Nearly a quarter (22%) of the UK’s top 30 firms received less than 80% support for their remuneration reports this year, according to Deloitte’s latest executive pay report. The figure is up from only 6% last year.
The increase in dissatisfaction amongst shareholders follows proxy agencies issuing eight recommendations to vote against or abstain from voting on top 30 firms’ remuneration reports in 2018 – significantly higher than the two against recommendations issued in 2017. This is despite median CEO pay levels falling slightly and average share prices rising in the top 30 firms.
In comparison, in the FTSE 100 as a whole, 14% of companies received less than 80% approval, versus 8% in 2017 this year.
There were 14 recommendations from proxy agencies to vote against or abstain remuneration resolutions in the full FTSE 100, compared to 10 in 2017. Eleven of the fourteen companies who received a vote against or abstain from the proxy agencies received less than 80% approval which shows their influence.
Of those firms receiving lower votes on remuneration, four were ‘repeat offenders’ – firms who also received low votes last year.

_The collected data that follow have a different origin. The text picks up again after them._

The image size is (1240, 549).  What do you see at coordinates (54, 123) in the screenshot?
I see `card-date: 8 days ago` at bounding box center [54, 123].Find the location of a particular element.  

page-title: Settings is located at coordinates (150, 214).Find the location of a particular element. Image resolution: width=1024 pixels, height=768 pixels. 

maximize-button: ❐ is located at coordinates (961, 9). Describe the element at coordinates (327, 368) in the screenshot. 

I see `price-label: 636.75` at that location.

Stephen Cahill, vice-chairman at Deloitte, said: “Despite a quieter AGM season last year, the 2018 season has shown that executive pay remains an area of shareholder focus. We have seen a much more challenging voting season, in particular for FTSE 30 companies, despite it not being a policy year for the majority. This reflects a tougher stance taken from proxy agencies in respect of the largest companies, as well as continued pressure on repeat offenders.
“Shareholders and proxy agencies are increasingly hardening their line not just on pay levels, but where companies are failing to act on previous concerns, in particular around transparency of pay arrangements,” he added.